▶ ACTIVITY: The lines to return are those below that contain the word "from".

▶ EXERCISE DATA:
★ ★ ★ ★ ★ ★ ★

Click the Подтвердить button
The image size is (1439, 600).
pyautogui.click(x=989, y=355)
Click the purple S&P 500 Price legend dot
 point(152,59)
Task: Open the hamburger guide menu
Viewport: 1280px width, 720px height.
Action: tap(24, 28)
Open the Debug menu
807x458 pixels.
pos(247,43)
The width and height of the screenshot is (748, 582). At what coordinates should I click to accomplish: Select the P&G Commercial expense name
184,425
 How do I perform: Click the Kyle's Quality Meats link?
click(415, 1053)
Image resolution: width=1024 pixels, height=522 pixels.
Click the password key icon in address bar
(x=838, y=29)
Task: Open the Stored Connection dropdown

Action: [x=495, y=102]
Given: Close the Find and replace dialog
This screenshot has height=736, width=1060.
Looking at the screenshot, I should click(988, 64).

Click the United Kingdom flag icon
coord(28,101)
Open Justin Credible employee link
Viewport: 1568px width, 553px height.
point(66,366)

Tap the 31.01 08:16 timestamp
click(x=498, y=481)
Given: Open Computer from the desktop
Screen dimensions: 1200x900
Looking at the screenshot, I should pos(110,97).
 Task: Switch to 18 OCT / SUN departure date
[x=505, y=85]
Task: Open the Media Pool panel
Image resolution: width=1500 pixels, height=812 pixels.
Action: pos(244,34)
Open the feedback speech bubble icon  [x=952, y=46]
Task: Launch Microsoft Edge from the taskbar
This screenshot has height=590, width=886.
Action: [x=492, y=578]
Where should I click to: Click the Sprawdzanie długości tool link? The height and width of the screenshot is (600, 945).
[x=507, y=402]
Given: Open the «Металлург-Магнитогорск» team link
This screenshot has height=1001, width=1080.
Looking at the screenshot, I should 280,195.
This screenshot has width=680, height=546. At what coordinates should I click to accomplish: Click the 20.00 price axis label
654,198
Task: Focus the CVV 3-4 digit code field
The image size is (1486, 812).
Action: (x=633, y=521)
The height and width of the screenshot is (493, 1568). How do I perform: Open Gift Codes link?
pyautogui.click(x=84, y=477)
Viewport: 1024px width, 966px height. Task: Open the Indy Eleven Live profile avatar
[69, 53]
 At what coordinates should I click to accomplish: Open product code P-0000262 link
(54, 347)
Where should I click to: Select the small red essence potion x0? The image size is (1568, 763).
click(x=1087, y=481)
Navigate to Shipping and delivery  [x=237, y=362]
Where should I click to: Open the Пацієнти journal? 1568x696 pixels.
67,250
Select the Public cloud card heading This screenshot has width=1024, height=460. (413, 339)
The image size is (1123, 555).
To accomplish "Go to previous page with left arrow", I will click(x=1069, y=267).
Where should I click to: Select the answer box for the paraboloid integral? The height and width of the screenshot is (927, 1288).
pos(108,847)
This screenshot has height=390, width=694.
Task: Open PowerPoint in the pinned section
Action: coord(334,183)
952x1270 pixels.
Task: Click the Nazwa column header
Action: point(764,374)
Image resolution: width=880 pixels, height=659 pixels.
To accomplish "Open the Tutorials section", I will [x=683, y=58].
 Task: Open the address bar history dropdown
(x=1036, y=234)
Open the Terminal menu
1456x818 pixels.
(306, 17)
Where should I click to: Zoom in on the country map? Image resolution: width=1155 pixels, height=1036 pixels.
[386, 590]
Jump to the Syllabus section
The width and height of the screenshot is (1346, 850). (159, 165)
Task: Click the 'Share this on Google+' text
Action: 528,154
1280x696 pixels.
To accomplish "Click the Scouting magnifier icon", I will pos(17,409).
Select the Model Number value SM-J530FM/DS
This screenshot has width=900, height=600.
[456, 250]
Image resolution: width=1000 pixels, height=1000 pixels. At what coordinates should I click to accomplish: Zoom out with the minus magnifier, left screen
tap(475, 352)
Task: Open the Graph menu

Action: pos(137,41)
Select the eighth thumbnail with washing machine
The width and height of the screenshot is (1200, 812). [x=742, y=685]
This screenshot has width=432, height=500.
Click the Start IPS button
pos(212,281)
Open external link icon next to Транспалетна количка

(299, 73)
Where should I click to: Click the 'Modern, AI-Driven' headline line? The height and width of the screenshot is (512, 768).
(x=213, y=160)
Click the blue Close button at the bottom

★ ★ ★ ★ ★ ★ ★

▶ ANSWER BELOW:
Given: Open Computer from the desktop
Task: Launch Microsoft Edge from the taskbar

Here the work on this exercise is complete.